The multi-precision library holds a 1024 bit number as an array 32 32 bit unsigned integers. And for 2048 bit number it would need an array of 64 32 bit unsigned integers.

We have to basically implement multiplication and Modulus operations which operate on an array of 32 bit integers.

Multiplication

Lets start with multiplication. The multiplication is done the same way as we were taught to do multiplication of two decimal numbers on paper in primary school. Below is an example of multiplication of 128bit numbers stored as an array of 2 32 bit integers. X[] and Y[] are two operands, C[] is the carry over, and R[] is the result. A[] and B[] are temporary numbers. We can see that R size must be the sum of X size and Y size.

X1 X0

* Y1 Y0

-----------------------

A2 A1 A0

B2 B1 B0 00

-----------------------

R3 R2 R1 R0

Where

A0 + C0 = X0 * Y0

A1 + C1 = X1 * Y0 + C0

A2 = C1

B0 + C2 = X0 * Y1

B1 + C3 = X1 * Y1 + C2

B2 = C3

R0 = A0

R1 + C4 = A1 + B0

R2 + C5 = A2 + B1 + C4

R3 = B2 + C5 Note: This step cannot produce a carry.

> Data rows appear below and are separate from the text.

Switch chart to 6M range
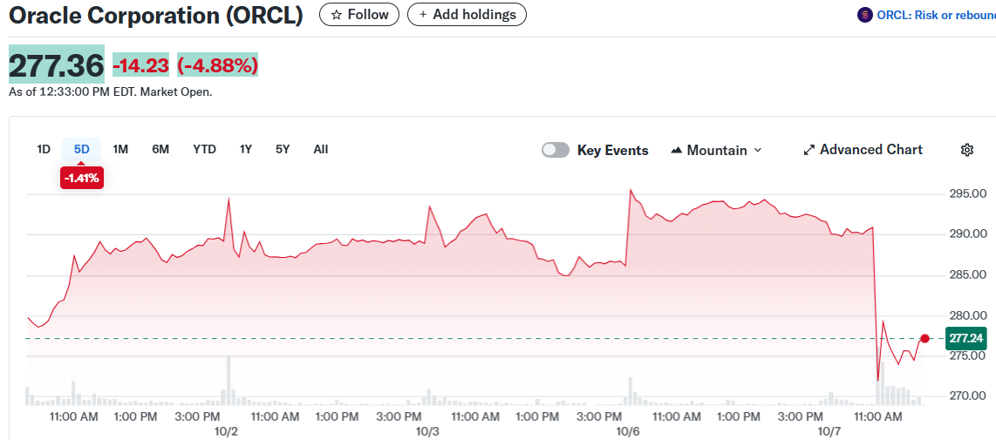996x440 pixels. 160,149
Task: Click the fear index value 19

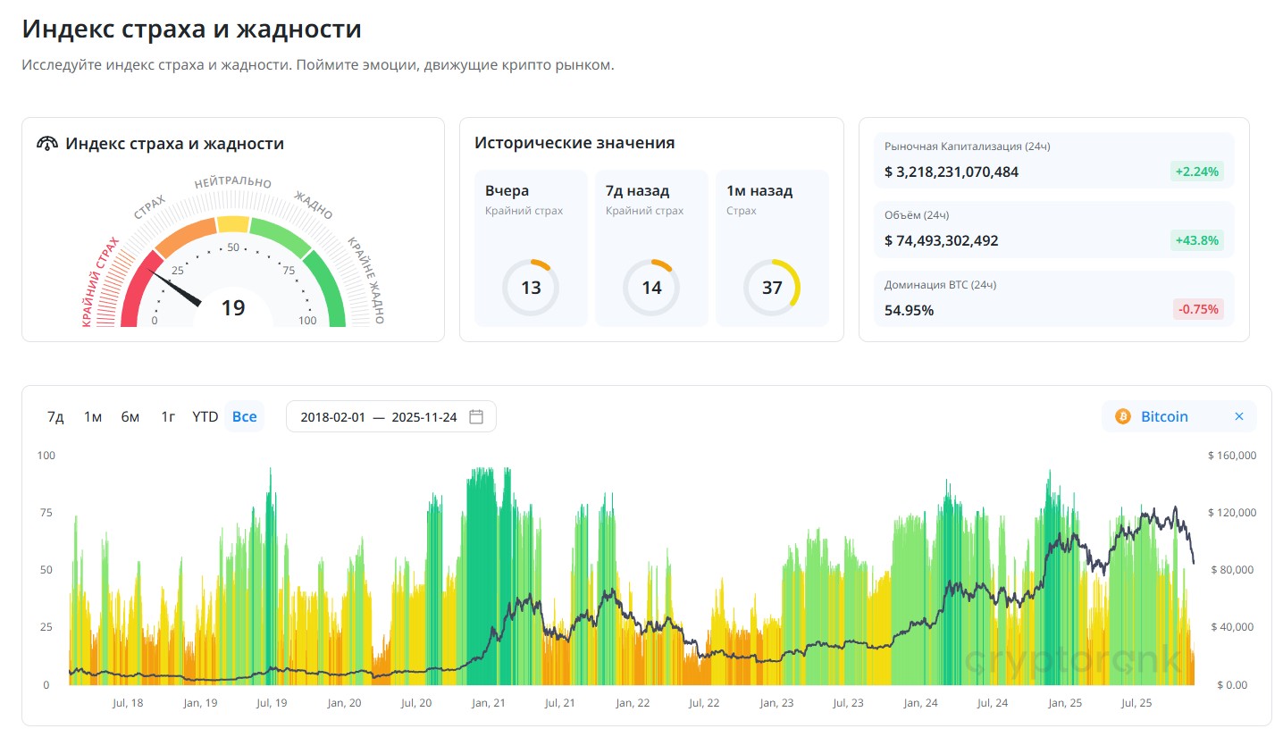Action: pyautogui.click(x=233, y=308)
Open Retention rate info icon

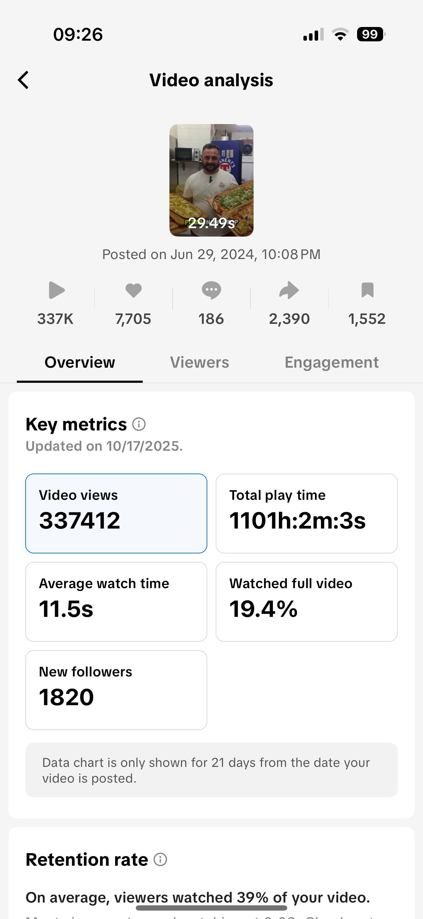click(160, 859)
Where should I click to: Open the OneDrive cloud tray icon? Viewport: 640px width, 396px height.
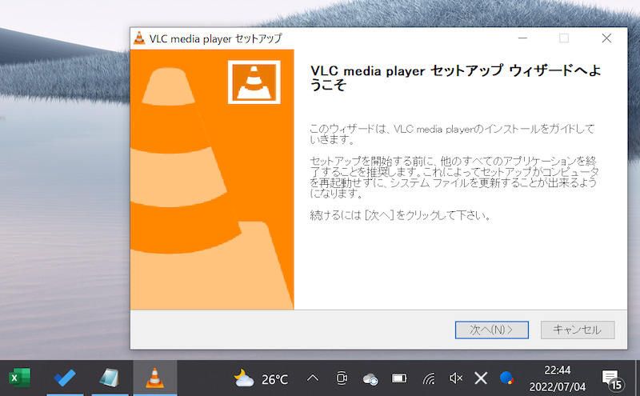[370, 378]
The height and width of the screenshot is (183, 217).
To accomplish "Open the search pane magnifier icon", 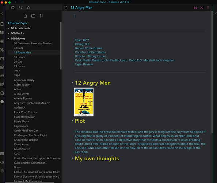I will coord(20,7).
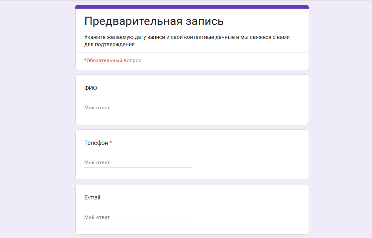
Task: Click empty space in the ФИО question card
Action: pos(249,100)
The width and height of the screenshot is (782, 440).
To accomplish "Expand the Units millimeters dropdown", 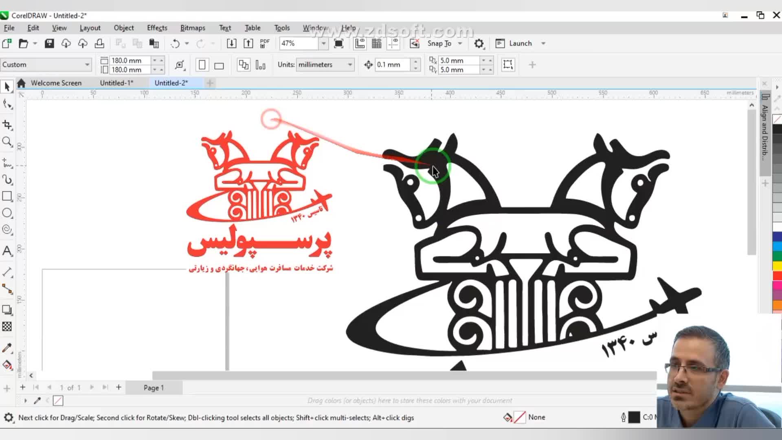I will (x=350, y=65).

Much of the above code can be implemented in C, the one part that is beneficial to implement in assembly is the multadd function, which multiplies two numbers and then adds a third number. This can be implemented more efficiently by using the umull instruction for multiplying 2 32bit numbers into a pair of 32bit integers yielding a 64bit result. This function should also add the high 32bit to the upper result and then any overflow to the higher integer and so on till there is an overflow.

Modulus

Modulus is basically a divide operation which results in the remainder. The simplest way is to shift M left till the Most significant 1 bit reaches the extreme left bit position. Now in a loop repeat the following

1) shift right till M is smaller than the Target

2) Subtract the number M from Target

3) repeat from 1 till Target is smaller than M

Note: we don't care about the result of the division only remainder.

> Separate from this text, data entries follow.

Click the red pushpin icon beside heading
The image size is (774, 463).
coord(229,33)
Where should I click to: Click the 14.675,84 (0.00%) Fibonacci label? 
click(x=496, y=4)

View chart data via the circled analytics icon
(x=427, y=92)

Modulus is an extremely slow operation as the complexity is N^3. The 3 Ns have their own limits. For decryption, since exponent is always 17bit with only 2 bits 1, and the first 1 bit is handled by copy, so the first N is 18. For Multiplication both following Ns are divided by 32 as its a multiplication of 32 bit numbers. For Modulus operation, since we are doing it bit by bit, the impact is at full N. This is why the Modulus operation takes the most CPU. This is why it is important to optimize using hand optimized assembly code the inner most loop.

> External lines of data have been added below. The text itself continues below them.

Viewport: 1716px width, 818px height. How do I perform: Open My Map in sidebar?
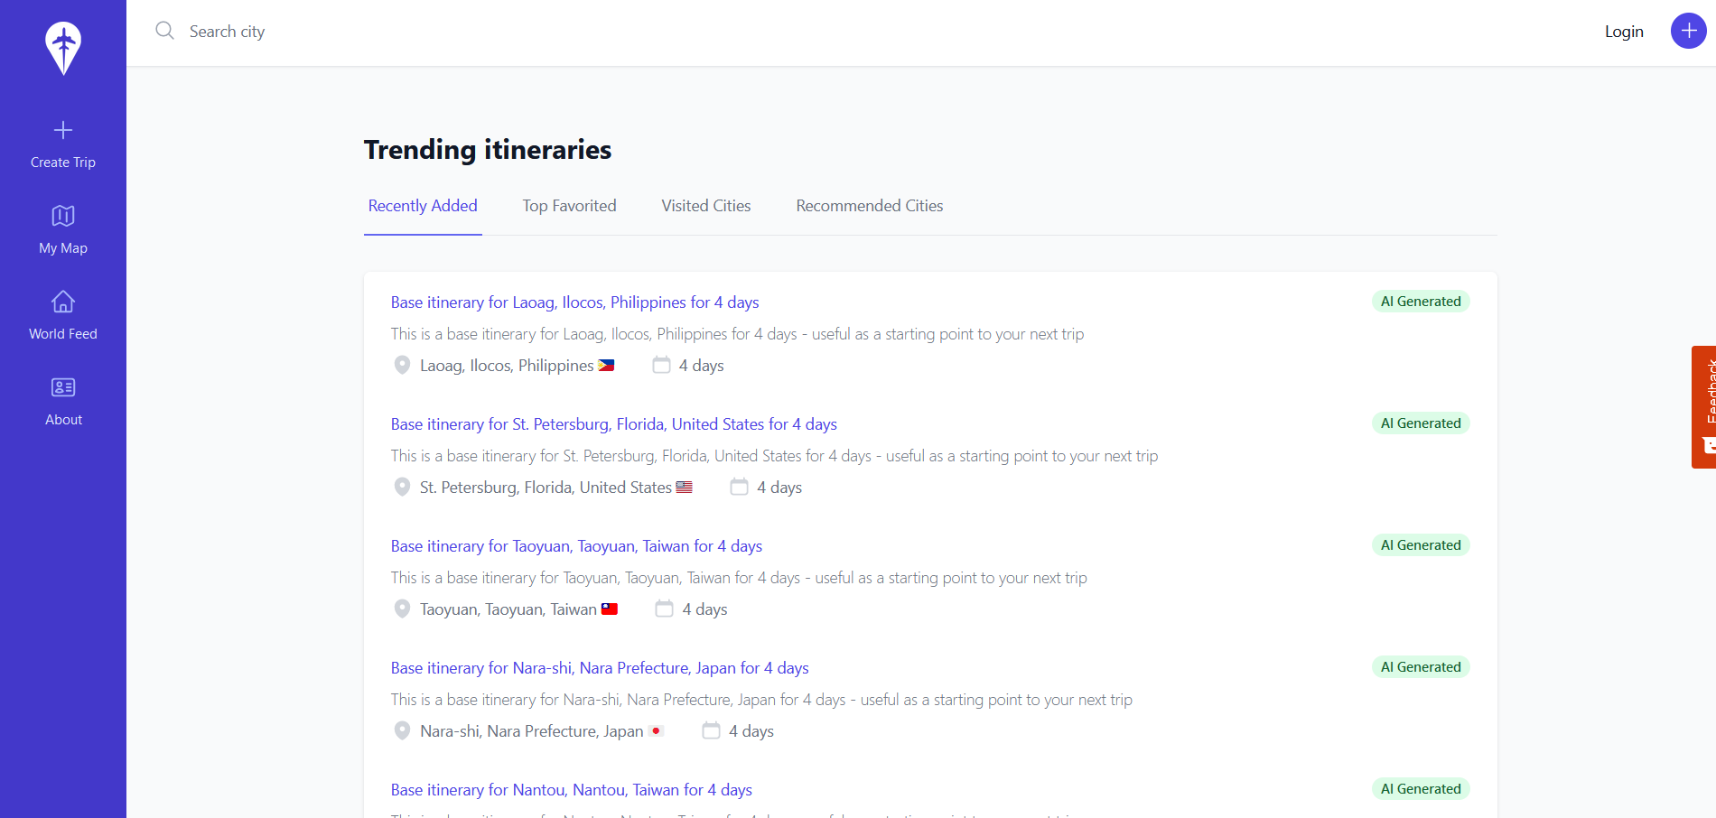[x=63, y=230]
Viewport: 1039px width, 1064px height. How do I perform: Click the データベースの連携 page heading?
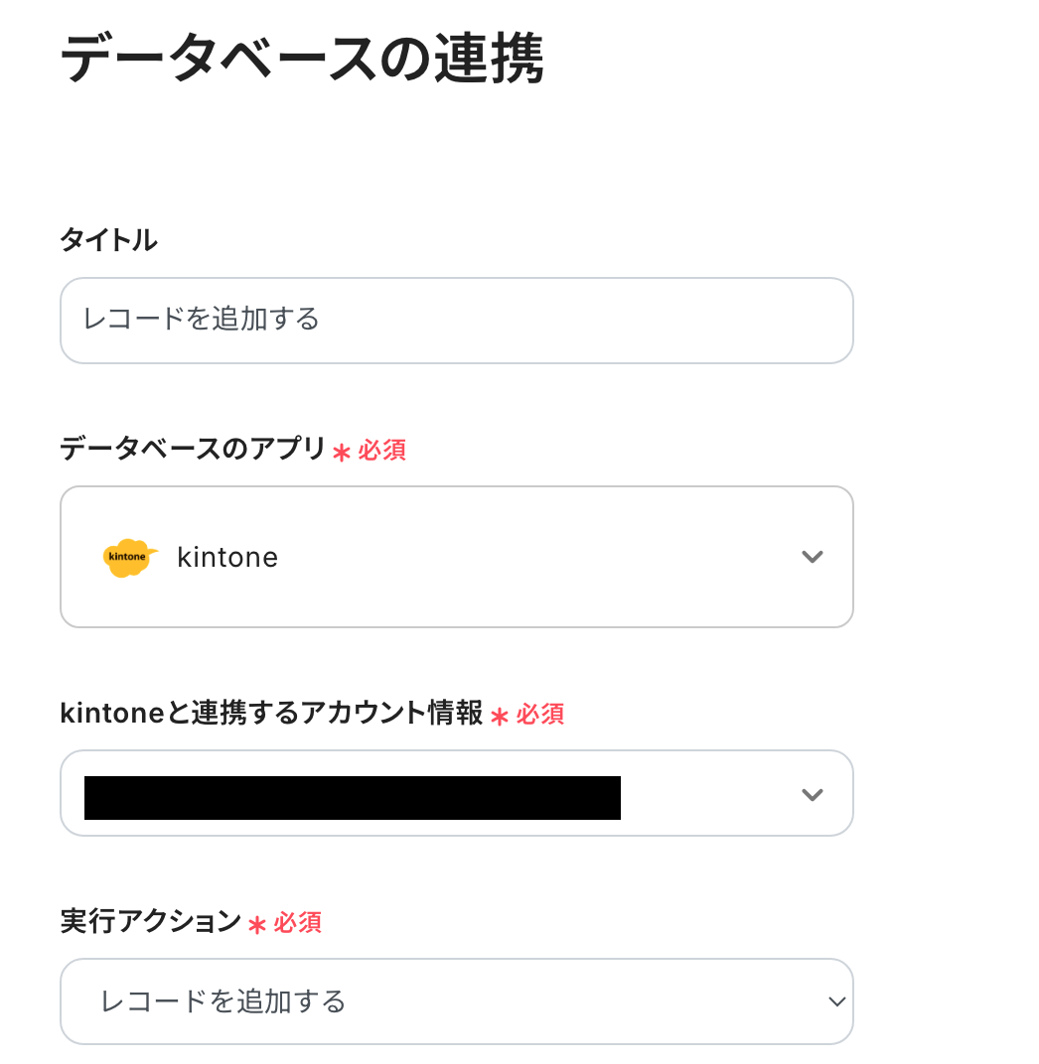click(x=302, y=60)
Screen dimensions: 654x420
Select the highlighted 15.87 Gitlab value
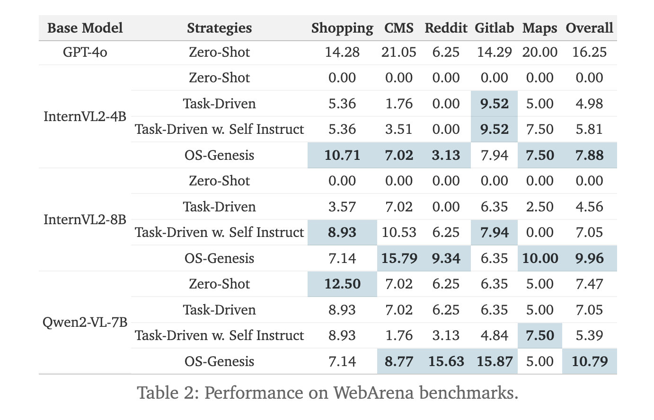click(494, 361)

The modulus can be improved by using division. I did not complete that part, as the code was fast enough and we had other projects to work on.

Summary

When I started working on it, we had an opensource code which did the RSA decode, but took several minutes to achieve it. I implemented it with my own code and got it down to 1.5 seconds. After optimizing it with Assembly I could get it down to 100ms, which was usable.